Both sides are happy about the deal. The 70-odd family shareholders of Hermès will no longer fear a hostile takeover of their company by LVMH and its free float on the stock exchange will more or less triple to 21.4 percent of the equity, reducing speculation around the stock. LVMH will come out with an underlying capital gain of €2.4 billion, on top of a gain of €1 billion already taken.

Its biggest shareholder, Bernard Arnault, will still own 8.5 percent of Hermès through Groupe Arnault and Christian Dior, which holds 42 percent of LVMH's shares. They and LVMH have committed themselves not to purchase any other shares in Hermès for the next five years. Furthermore, Christian Dior will redistribute its Hermès shares to its own shareholders including Groupe Arnault, which holds 70 percent of its shares.
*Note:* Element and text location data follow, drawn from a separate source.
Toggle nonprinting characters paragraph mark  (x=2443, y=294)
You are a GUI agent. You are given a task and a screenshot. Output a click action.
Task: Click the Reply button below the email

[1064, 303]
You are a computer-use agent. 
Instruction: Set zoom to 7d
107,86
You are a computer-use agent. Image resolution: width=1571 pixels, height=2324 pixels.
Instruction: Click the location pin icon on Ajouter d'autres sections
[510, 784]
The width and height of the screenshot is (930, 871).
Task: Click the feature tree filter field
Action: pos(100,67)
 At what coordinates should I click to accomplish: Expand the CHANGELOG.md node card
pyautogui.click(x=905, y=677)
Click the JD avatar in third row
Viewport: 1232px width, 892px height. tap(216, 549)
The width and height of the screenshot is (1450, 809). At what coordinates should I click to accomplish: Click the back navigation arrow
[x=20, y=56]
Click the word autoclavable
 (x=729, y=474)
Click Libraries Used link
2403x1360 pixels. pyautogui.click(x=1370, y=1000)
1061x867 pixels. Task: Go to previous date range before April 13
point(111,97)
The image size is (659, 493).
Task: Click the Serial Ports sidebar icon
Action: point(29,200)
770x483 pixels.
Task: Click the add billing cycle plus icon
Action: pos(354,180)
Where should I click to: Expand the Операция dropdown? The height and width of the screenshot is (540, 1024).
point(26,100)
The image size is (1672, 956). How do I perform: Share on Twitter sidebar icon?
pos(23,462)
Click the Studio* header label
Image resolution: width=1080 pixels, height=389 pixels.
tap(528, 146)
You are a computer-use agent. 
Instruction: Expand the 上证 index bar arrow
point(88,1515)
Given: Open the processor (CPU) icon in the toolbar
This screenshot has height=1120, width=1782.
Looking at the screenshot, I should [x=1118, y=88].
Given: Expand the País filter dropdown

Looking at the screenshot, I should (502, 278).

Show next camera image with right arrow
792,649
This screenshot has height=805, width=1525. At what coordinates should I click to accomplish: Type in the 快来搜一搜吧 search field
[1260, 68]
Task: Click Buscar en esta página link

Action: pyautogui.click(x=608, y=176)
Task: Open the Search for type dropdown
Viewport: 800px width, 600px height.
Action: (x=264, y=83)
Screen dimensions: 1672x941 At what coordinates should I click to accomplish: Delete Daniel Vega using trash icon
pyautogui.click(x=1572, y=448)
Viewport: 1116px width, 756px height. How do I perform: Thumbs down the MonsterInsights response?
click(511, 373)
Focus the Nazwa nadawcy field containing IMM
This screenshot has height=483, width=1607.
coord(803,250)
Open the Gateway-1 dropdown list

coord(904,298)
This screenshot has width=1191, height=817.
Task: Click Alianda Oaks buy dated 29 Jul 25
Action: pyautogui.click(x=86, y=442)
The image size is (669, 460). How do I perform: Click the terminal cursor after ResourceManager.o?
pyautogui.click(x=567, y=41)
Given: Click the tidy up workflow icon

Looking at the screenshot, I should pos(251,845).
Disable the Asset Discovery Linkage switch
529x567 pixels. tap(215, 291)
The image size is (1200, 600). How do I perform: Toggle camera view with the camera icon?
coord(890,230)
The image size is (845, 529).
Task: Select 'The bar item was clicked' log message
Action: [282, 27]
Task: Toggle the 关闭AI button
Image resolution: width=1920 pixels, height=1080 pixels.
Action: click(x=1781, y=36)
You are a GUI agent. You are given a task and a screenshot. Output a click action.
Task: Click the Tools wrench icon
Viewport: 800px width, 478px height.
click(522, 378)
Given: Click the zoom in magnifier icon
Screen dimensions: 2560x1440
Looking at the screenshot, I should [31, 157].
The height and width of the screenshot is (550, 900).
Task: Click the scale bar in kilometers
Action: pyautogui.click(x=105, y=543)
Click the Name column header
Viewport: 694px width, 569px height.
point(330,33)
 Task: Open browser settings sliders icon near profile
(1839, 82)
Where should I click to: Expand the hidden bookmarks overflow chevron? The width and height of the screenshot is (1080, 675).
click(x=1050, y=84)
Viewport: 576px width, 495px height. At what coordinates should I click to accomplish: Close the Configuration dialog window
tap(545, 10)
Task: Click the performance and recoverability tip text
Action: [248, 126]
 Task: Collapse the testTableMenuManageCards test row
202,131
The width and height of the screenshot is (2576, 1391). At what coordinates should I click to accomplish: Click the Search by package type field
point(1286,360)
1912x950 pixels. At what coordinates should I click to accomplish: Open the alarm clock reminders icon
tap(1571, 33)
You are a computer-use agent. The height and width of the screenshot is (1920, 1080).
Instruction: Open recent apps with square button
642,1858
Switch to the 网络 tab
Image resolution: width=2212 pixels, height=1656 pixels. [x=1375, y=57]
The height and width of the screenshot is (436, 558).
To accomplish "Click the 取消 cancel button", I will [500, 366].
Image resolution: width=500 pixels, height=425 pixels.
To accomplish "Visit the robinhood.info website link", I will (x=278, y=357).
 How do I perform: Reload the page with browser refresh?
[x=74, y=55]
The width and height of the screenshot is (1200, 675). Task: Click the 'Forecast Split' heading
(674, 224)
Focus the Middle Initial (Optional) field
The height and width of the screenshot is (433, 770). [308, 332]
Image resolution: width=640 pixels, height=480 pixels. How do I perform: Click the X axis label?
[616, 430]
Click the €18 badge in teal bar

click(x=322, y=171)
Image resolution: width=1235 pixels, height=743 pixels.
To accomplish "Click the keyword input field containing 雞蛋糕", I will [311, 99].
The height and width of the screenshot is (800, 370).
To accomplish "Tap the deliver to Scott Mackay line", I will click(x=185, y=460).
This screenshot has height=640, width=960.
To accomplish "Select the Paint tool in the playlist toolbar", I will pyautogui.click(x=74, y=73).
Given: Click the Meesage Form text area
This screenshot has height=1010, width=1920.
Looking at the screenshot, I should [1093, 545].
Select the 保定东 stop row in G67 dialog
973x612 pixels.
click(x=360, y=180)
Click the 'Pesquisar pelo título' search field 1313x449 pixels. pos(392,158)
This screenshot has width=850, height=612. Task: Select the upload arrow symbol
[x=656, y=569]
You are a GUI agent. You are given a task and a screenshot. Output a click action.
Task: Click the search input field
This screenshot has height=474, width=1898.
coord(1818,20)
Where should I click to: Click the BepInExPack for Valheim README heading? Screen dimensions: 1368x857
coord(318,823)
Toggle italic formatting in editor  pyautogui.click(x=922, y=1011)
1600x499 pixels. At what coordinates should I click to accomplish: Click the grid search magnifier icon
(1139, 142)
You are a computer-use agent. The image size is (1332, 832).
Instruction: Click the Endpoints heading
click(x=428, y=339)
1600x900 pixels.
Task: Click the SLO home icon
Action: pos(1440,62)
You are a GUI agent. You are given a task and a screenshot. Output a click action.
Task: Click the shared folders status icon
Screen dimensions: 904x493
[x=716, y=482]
As previously reported, LVMH has been amassing shares in Hermès since 2002, moving secretly on occasion through equity swaps - a behavior that was sanctioned by French stock exchange authorities in October 2010 with a fine of €8 million.

Meanwhile, Hermès reported new figures that showed a slight decline in its high profitability. Its operating margin fell to 32.6 percent in the first half of 2014 from the record level of 33.1 percent attained in the comparable period of 2013, due entirely to currencies. The company was unable to compensate the lower value of the Japanese yen with a 10 percent increase in prices implemented in the country.

Net earnings went up by 8.1 percent to 21.6 percent of Hermès' revenues. As previously reported, the group's global sales of €1.9 billion in the six-month period showed a 12 percent increase in terms of local currencies. Clothing, footwear and other accessories enjoyed the biggest growth at 15.8 percent, and came to represent 23 percent of the total turnover.

In commenting on the figures, Axel Dumas, the young new chief executive of Hermès, said that the group has big ambitions in the footwear sector under the guidance of the artistic director of its shoe collection, Pierre Hardy. In the women's wear sector, the former artistic director, Christophe Lemaire, has been replaced by Nadège Vanhee-Cybulski.

Dumas announced that Hermès would open or renovate around 15 stores this year. Hermès has just opened its 20th store in China. Located on Huaihai Road in Shanghai and measuring more than 1,200 square meters, it's the fifth “Maison Hermès” flagship store around the world, joining those it operates in Paris, New York, Tokyo and Seoul.